S&P futures and Dow futures both slipped 0.7 percent, suggesting more pressure on Wall Street later in the session as investors continue to ditch riskier assets.
MSCI’s broadest index of Asia-Pacific shares outside Japan slumped 1.5 percent to a near three-week low.
The Shanghai Composite Index retreated 0.6 percent. Australian stocks dropped 2.2 percent, closing in to the lowest level since December 2016, and South Korea’s KOSPI slipped 1 percent.
Japan’s Nikkei lost 2.1 percent. Data early in the session showed that the economy contracted the most in more than 4 years in the third quarter as companies slashed capital spending amid uncertainty over global demand and trade tensions.
US-China trade negotiations need to reach a successful end by March 1 or Washington will impose new tariffs, US Trade Representative Robert Lighthizer said on Sunday, adding that there exists a “hard deadline” after a week of apparent confusion among President Donald Trump and his advisers.
Markets were already reeling from news last week that Canadian officials had arrested the chief financial officer of Chinese smartphone maker Huawei for extradition to the United States. The arrest could throw up another hurdle to the resolution of a trade war between the world’s two biggest economic powerhouses.

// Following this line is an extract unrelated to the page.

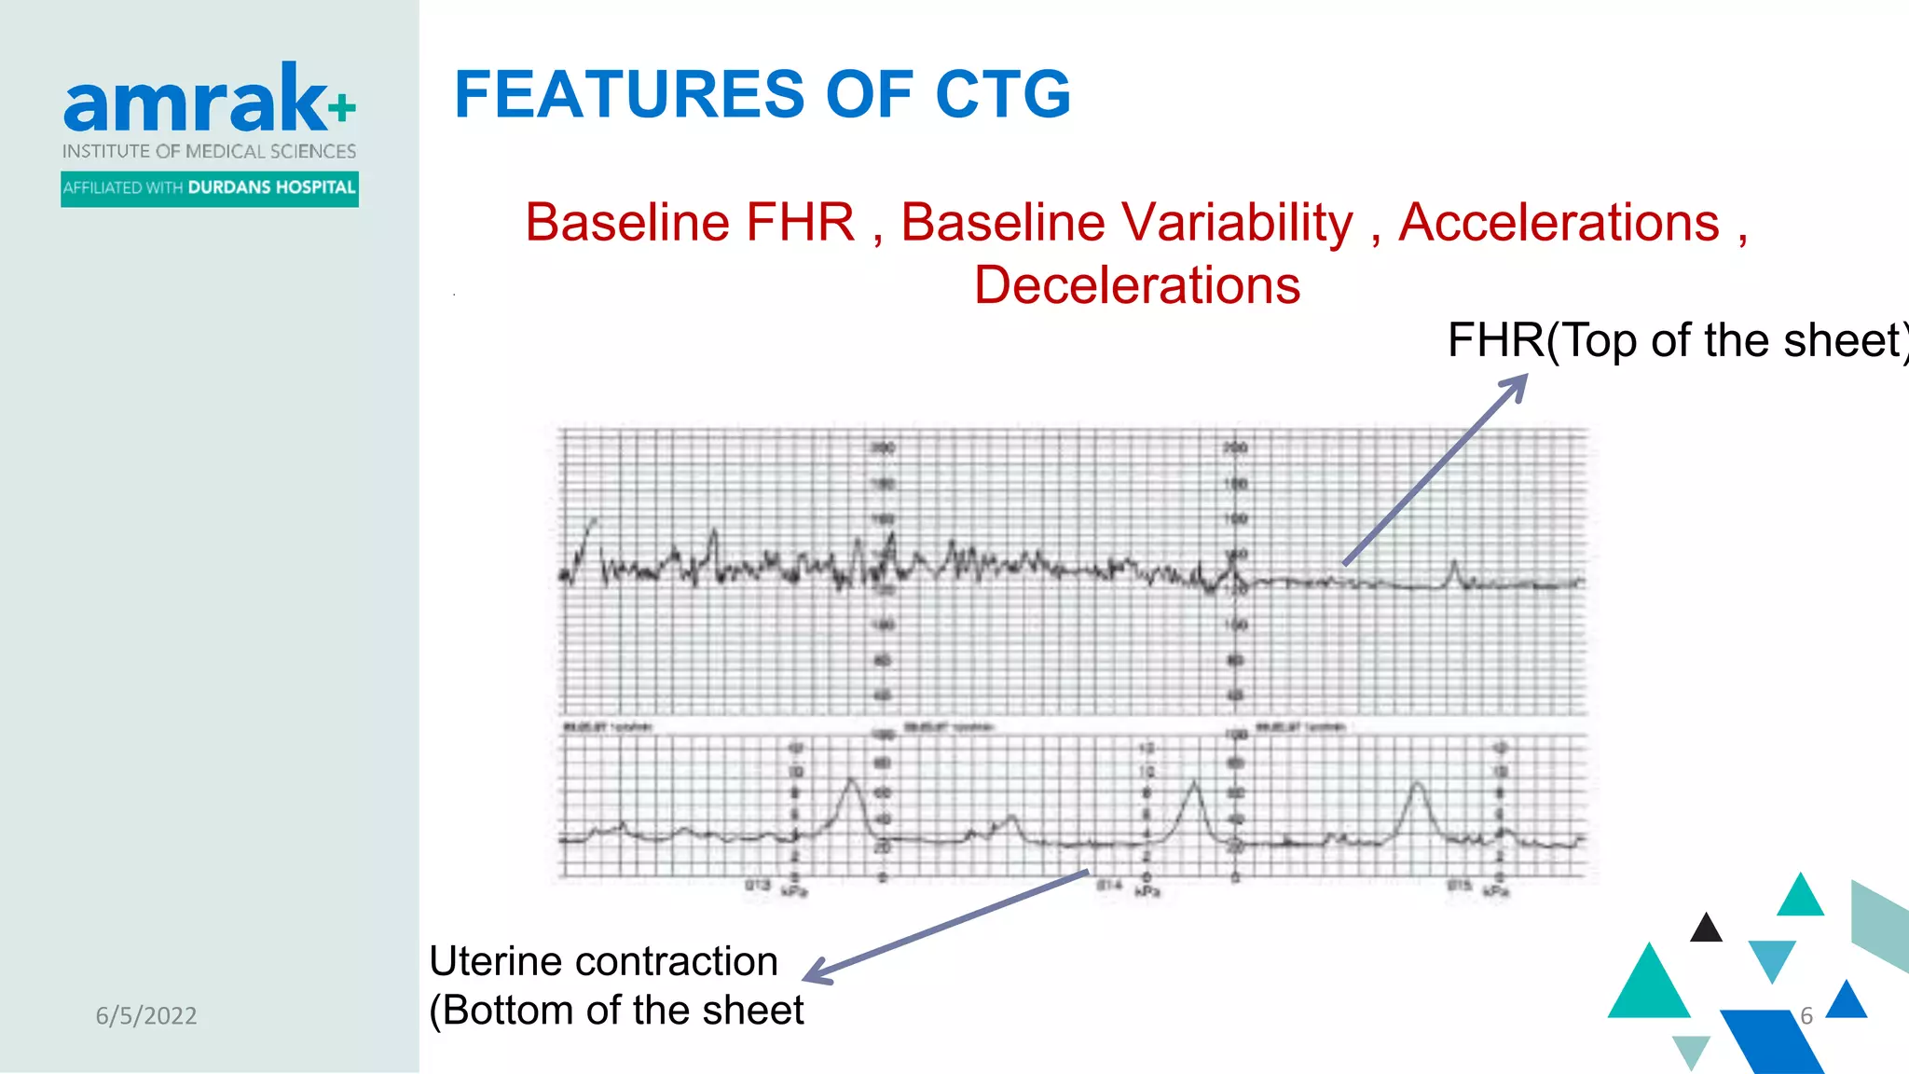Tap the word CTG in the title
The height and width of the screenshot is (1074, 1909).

Wall Street’s main indexes slipped more than 2 percent on Friday in a broad selloff, recording their largest weekly percentage drops since March.
“The biggest concerns for equity markets currently are the US-China trade conflict and the Huawei incident,” said Soichiro Monji, who is the senior economist at Daiwa SB investments in Tokyo. “The trade theme will preoccupy the markets through the 90-day truce period between the United States and China, waiting for any signs of concession between the parties.”

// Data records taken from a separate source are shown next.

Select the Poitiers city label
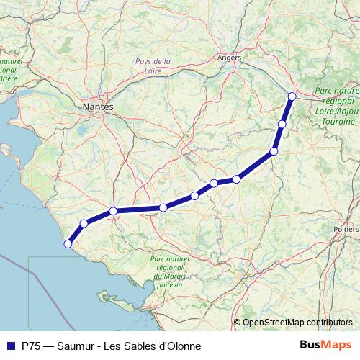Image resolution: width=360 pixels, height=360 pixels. [x=346, y=228]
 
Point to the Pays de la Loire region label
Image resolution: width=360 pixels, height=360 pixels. [x=152, y=66]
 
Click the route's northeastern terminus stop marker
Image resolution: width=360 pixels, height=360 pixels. [x=292, y=96]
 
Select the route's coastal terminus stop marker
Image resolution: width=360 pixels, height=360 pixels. [x=68, y=244]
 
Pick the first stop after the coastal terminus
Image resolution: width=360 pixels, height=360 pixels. [x=84, y=223]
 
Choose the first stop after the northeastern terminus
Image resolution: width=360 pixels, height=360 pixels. [x=282, y=124]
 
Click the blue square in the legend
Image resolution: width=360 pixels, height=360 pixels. [x=10, y=346]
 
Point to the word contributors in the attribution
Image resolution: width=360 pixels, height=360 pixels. [x=330, y=323]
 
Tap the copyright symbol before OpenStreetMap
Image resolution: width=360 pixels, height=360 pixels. [x=238, y=323]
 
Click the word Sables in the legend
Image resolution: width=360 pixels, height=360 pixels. [x=140, y=346]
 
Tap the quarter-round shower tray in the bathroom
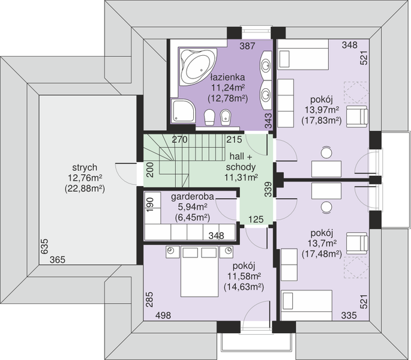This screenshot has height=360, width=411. [x=183, y=111]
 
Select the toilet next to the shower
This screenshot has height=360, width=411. [x=209, y=117]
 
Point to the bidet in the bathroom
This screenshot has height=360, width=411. [x=226, y=117]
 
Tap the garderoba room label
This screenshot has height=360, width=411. [x=193, y=197]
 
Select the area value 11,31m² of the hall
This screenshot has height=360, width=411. [x=241, y=178]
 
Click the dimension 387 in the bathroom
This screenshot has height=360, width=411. [x=247, y=46]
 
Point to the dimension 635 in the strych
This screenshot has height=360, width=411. [x=44, y=246]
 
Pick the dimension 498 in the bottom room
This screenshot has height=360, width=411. [x=163, y=315]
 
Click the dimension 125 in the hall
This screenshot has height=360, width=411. [x=256, y=219]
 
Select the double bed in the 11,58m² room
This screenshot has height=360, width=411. [x=199, y=271]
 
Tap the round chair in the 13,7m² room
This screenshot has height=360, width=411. [x=326, y=207]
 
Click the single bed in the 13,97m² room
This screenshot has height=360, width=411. [x=303, y=55]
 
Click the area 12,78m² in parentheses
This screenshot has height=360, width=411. [x=228, y=98]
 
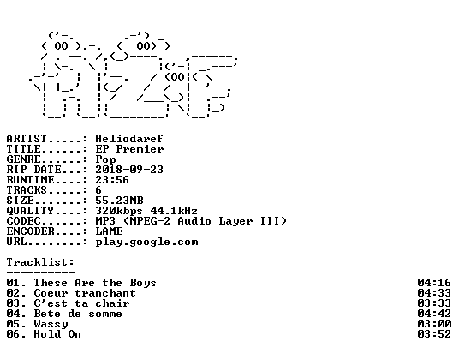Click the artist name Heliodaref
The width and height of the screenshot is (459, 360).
(129, 139)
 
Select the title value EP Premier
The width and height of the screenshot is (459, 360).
(129, 149)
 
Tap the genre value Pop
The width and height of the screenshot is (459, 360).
(105, 159)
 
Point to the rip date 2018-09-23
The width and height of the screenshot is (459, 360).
(129, 170)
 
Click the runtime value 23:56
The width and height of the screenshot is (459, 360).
(112, 180)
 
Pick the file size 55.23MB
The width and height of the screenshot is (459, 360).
(119, 201)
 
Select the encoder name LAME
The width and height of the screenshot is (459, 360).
(110, 231)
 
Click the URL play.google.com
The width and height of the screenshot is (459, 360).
(146, 243)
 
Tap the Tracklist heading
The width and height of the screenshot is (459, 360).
(40, 262)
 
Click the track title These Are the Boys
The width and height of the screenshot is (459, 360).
(95, 283)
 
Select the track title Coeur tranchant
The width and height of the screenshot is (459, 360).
(85, 293)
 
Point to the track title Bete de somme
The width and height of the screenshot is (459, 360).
(78, 314)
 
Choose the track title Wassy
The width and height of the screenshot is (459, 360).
(51, 324)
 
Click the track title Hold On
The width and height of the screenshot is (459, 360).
(57, 334)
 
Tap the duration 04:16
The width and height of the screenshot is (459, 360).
(434, 283)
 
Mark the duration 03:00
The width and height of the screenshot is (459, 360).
(434, 324)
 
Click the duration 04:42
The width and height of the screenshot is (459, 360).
(434, 314)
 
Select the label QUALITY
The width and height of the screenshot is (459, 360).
(30, 211)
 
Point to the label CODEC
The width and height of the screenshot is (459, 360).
(23, 221)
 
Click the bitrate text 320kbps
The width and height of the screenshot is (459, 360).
(119, 211)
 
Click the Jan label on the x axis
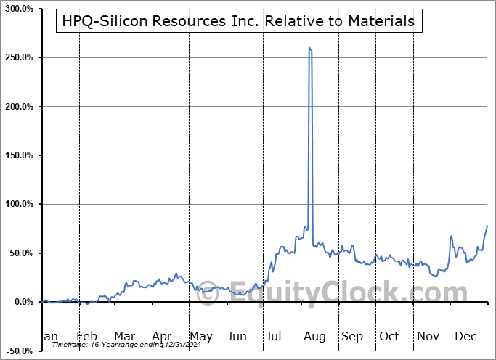49,337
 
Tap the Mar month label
125,337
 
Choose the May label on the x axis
200,337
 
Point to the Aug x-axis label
314,337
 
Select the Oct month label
390,337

Trump and Chinese President Xi Jinping early this month agreed to a temporary truce that pushed back a planned January 1 US tariff hike while the two sides negotiate.
“Eventually, because it is in both party’s interests, I think some deal will be struck but the process, I suspect, will have many hills and valleys that will impact the markets,” said Mark Grant, chief global strategist at B. Riley FBR Inc in Florida.

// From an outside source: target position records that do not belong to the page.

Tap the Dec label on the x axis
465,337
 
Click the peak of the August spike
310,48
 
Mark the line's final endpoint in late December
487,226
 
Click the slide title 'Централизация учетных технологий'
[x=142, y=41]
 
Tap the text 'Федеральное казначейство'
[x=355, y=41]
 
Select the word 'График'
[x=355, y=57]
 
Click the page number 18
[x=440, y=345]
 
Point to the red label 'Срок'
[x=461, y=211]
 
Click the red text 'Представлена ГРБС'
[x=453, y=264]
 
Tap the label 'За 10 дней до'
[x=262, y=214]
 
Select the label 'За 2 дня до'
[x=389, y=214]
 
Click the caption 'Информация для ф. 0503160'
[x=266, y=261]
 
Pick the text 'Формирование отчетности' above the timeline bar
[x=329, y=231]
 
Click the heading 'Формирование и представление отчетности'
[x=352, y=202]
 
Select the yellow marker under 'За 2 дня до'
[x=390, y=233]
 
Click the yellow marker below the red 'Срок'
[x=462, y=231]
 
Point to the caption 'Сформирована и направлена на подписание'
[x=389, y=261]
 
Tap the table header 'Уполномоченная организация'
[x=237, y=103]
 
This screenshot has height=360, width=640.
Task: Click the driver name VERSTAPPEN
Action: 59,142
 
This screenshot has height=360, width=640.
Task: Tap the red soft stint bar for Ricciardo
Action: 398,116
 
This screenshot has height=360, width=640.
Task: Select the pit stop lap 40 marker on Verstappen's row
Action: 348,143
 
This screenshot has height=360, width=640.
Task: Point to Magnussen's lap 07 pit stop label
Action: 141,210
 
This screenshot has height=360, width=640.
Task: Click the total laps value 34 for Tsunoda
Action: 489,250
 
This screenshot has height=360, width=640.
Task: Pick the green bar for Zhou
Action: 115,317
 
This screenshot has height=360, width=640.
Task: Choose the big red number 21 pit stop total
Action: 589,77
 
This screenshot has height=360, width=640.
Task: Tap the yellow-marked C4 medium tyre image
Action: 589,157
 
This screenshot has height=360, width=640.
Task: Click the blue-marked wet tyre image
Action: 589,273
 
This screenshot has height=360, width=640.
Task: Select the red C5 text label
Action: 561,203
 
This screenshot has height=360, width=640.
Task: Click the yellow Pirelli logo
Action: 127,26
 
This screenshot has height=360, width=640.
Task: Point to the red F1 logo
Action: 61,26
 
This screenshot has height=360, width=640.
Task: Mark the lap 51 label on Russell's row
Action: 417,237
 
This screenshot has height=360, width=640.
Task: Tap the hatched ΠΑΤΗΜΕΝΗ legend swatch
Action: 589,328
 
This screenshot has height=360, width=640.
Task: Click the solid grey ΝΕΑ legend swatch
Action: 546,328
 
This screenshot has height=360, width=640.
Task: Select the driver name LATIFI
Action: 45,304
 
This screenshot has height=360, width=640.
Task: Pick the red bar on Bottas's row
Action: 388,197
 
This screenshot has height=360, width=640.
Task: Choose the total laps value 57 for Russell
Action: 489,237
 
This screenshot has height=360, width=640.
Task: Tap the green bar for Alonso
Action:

While American officials say that the Huawei arrest was a legal matter and not linked to the trade dispute, the move is expected to complicate and have some bearings to the trade talks.
“Even though President Trump said the incident will not derail the talks, the markets should not underestimate nationalism hype which may create the hurdle for China to make concessions,” wrote strategist at OCBC Bank.